A company might show $10 million in accounting profits while burning $5 million in operating cash (due to inventory buildup, receivables collection delays, or other timing issues). The cash flow statement reveals this disconnect, which the income statement masks.
Examples
Example 1: Profitable but Cash-Poor An e-commerce startup shows $5 million annual profit but has negative $8 million operating cash flow. They bought inventory on credit (not yet paid) and haven’t collected payment from some customers. Despite profits, they’re running out of cash and may face liquidity crisis if they can’t collect receivables or reduce inventory.
Example 2: Healthy Operating Cash Flow A manufacturing company shows $3 million operating cash flow, positive $1 million investing cash flow (sold equipment), and negative $2 million financing (paid down debt). Net result: $2 million cash increase. This company is generating cash, managing assets, and reducing debt—all healthy signs.

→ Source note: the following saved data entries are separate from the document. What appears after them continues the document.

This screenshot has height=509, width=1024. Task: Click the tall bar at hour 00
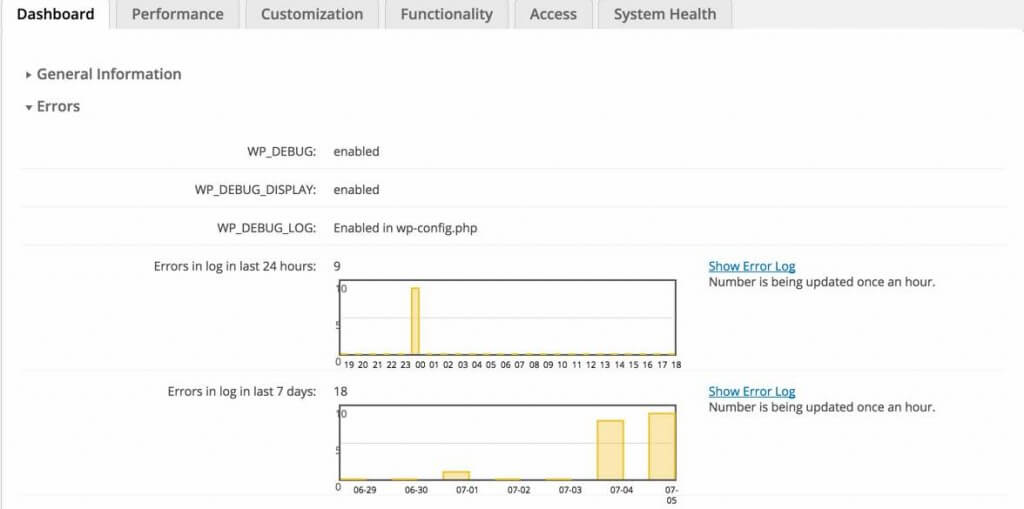pos(415,321)
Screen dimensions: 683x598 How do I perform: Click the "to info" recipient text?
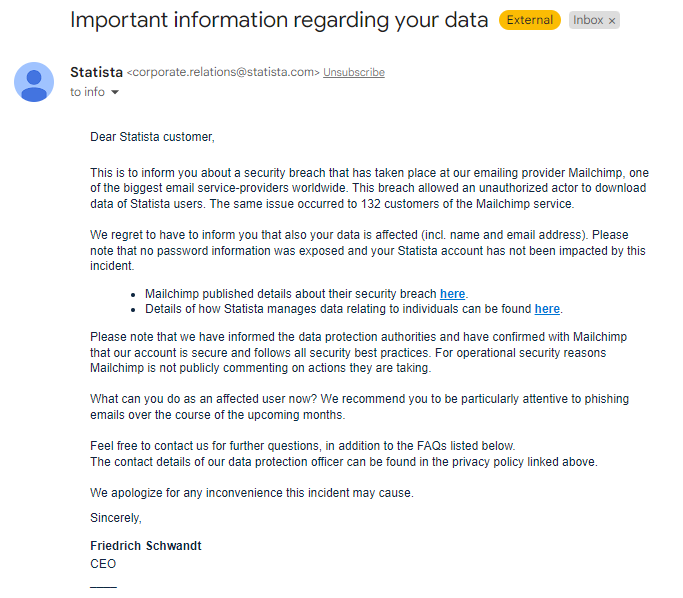(87, 92)
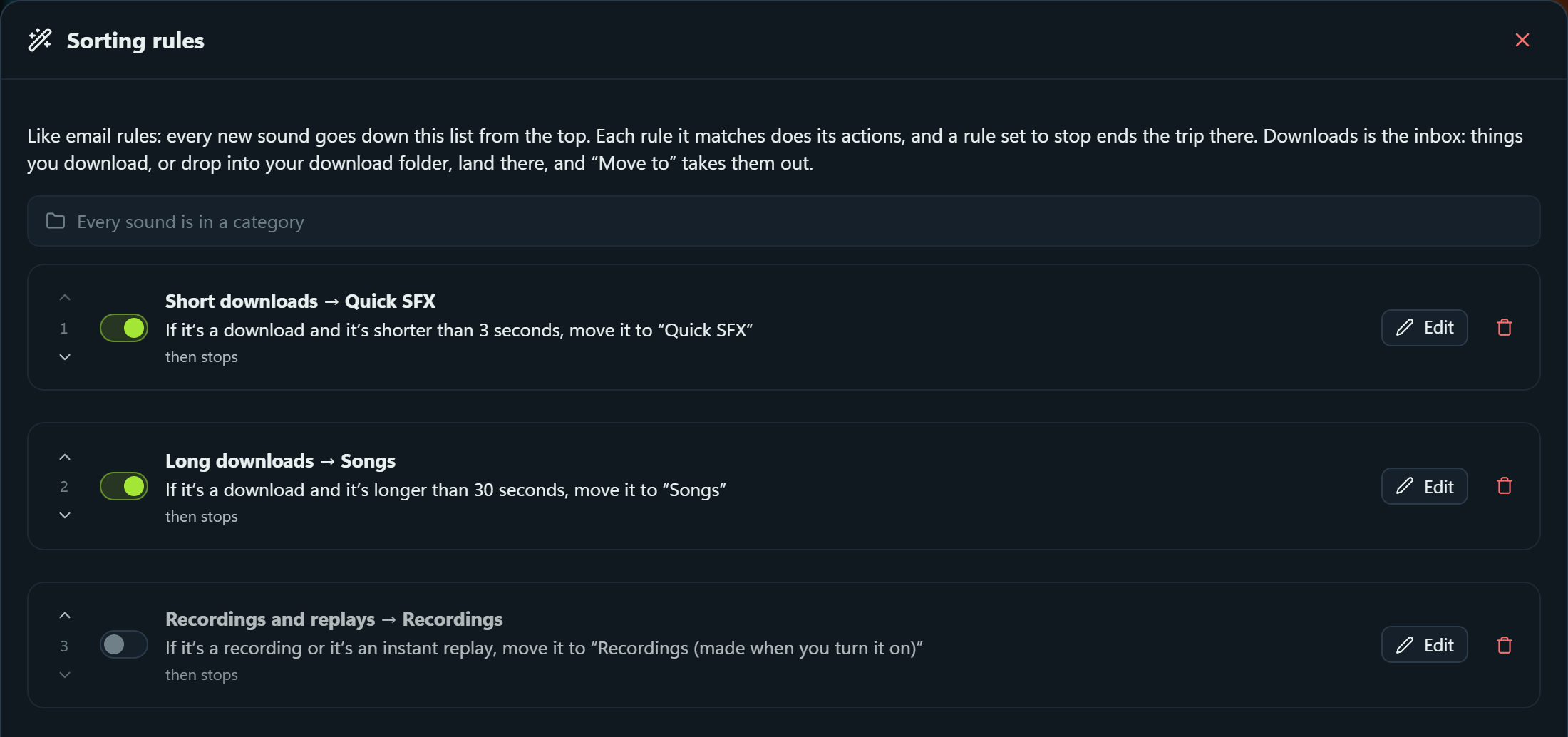The image size is (1568, 737).
Task: Move rule 2 up with the chevron
Action: tap(65, 457)
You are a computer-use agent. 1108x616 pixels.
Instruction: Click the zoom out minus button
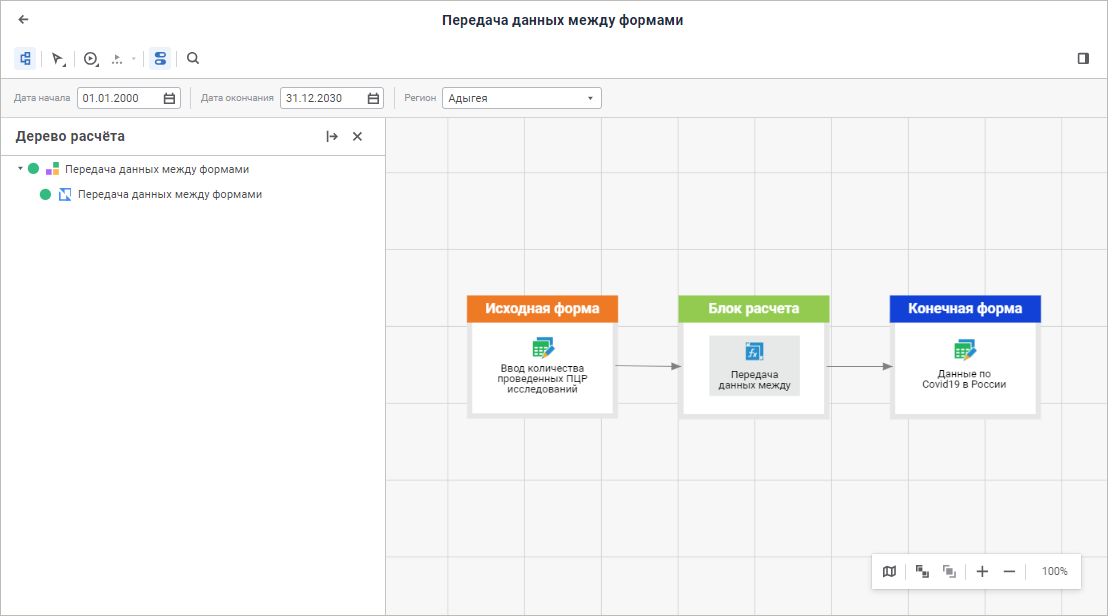tap(1009, 572)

Example 3: Capital-Intensive Investment A growth-stage company has positive $2 million operating cash flow but negative $10 million investing cash flow (building new facilities). Net: negative $8 million. This might be appropriate if growth investments generate future profits, or it might be reckless if the company can’t sustain expansion costs.

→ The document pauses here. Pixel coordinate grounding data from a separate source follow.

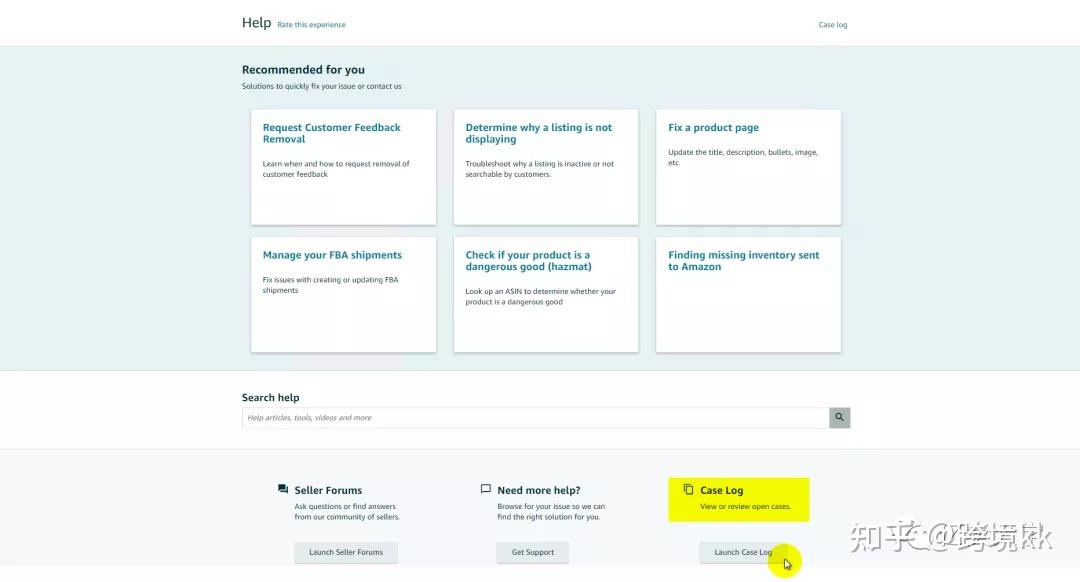Click the Help page title
The width and height of the screenshot is (1080, 582).
coord(256,23)
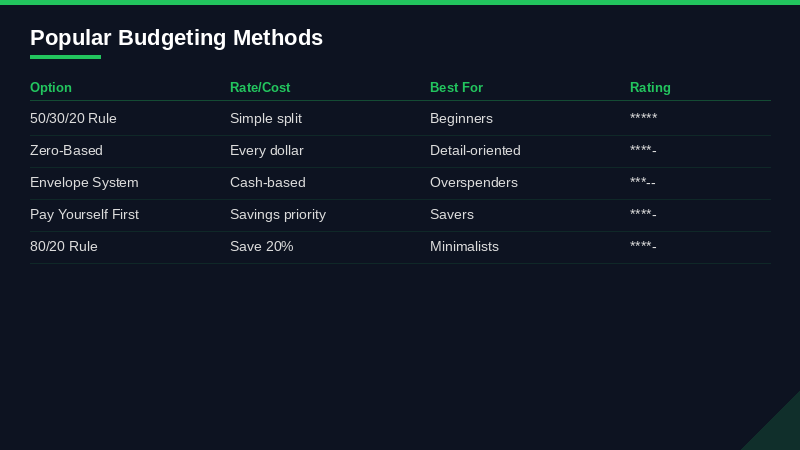Select the Envelope System cell

point(84,183)
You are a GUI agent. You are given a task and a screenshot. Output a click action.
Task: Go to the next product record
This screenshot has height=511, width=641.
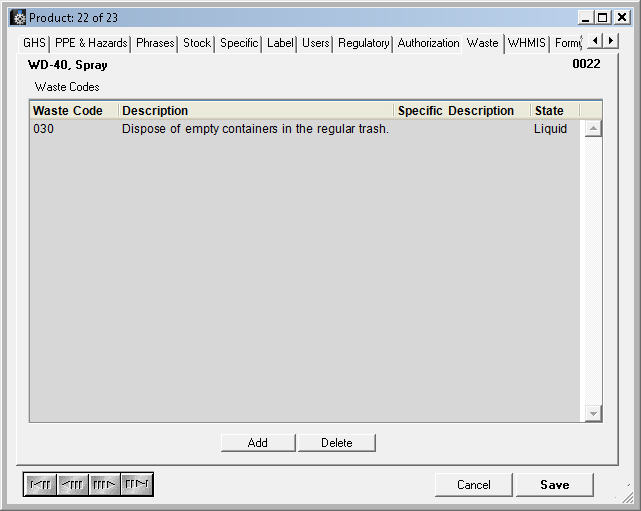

Frequently Asked Questions
What’s the difference between cash flow and profit?
Profit (income statement) counts revenue when earned and expenses when incurred, regardless of cash flow timing. Cash flow (cash statement) counts actual cash received and paid. A company can be profitable without positive cash flow if customers delay payments or inventory buildup ties up cash.

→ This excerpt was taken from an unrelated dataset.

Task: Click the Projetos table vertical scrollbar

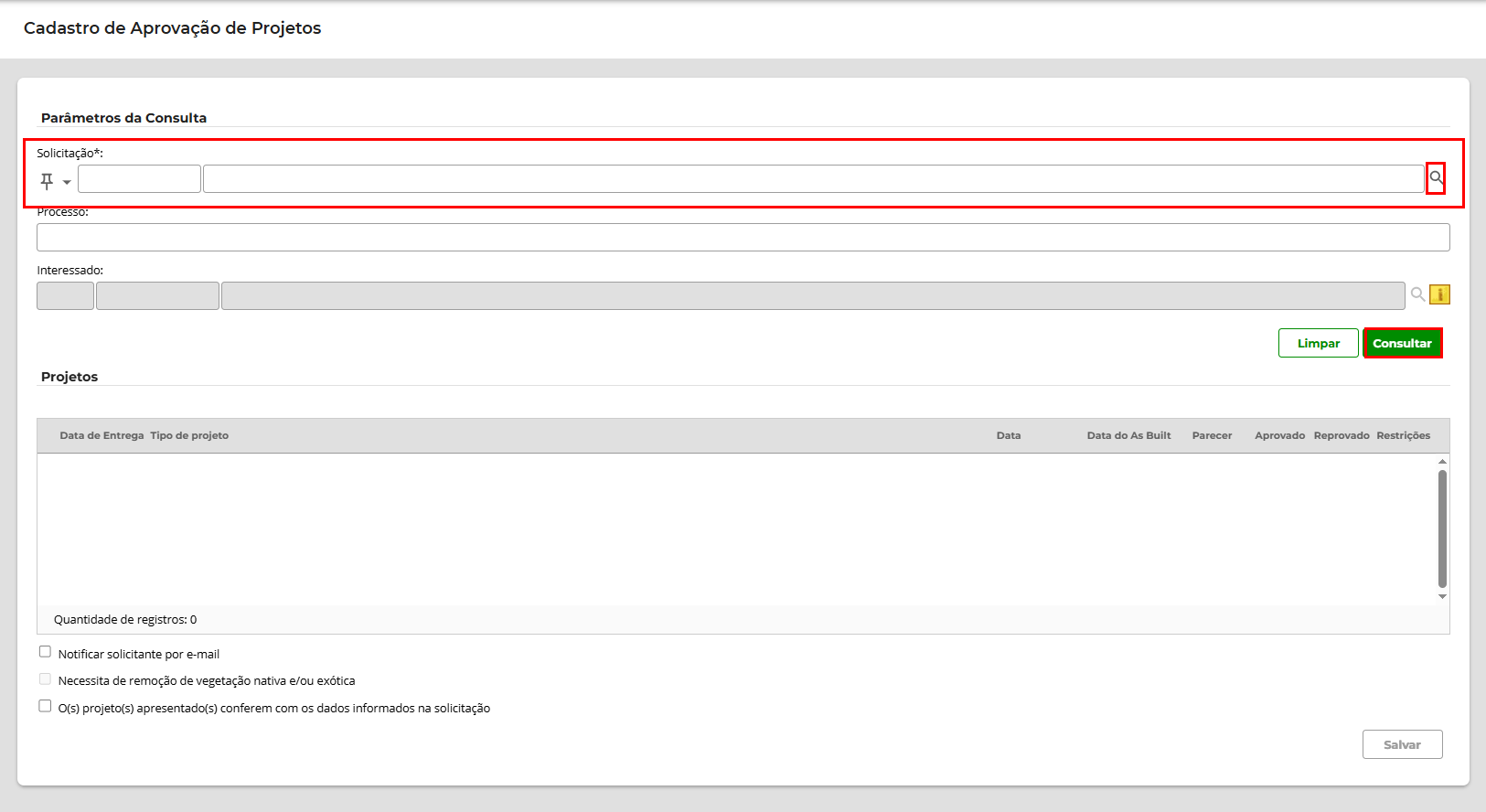Action: (1442, 529)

Why is operating cash flow most important?
Operating cash flow shows whether the core business generates cash. If a company burns cash from operations, it must rely on investments or financing (borrowing/equity) to survive—unsustainable long-term. Positive operating cash flow indicates fundamental business health.
Can I invest in negative cash flow companies?
Early-stage growth companies often have negative operating cash flow as they invest in growth. This is sometimes acceptable if growth investments show promise. However, consistent negative operating cash flow combined with shrinking revenue is a serious red flag.
How do I improve cash flow?
Accelerate cash collection from customers (shorter payment terms), reduce inventory levels, negotiate longer payment terms with suppliers, and reduce unnecessary capital expenditures. These actions improve operating cash flow without requiring profitability increases.
What’s “free cash flow”?
Free cash flow is operating cash flow minus capital expenditures (investments in equipment/facilities). It represents cash available for debt repayment, dividends, or reinvestment. Growing free cash flow is a positive sign for mature companies.
Should I focus on cash flow or profit?
Both matter. Profit shows business success; cash flow shows sustainability. A profitable company with negative cash flow is at risk. A cash-positive company with losses might not be sustainable long-term. Monitor both metrics for complete business health assessment.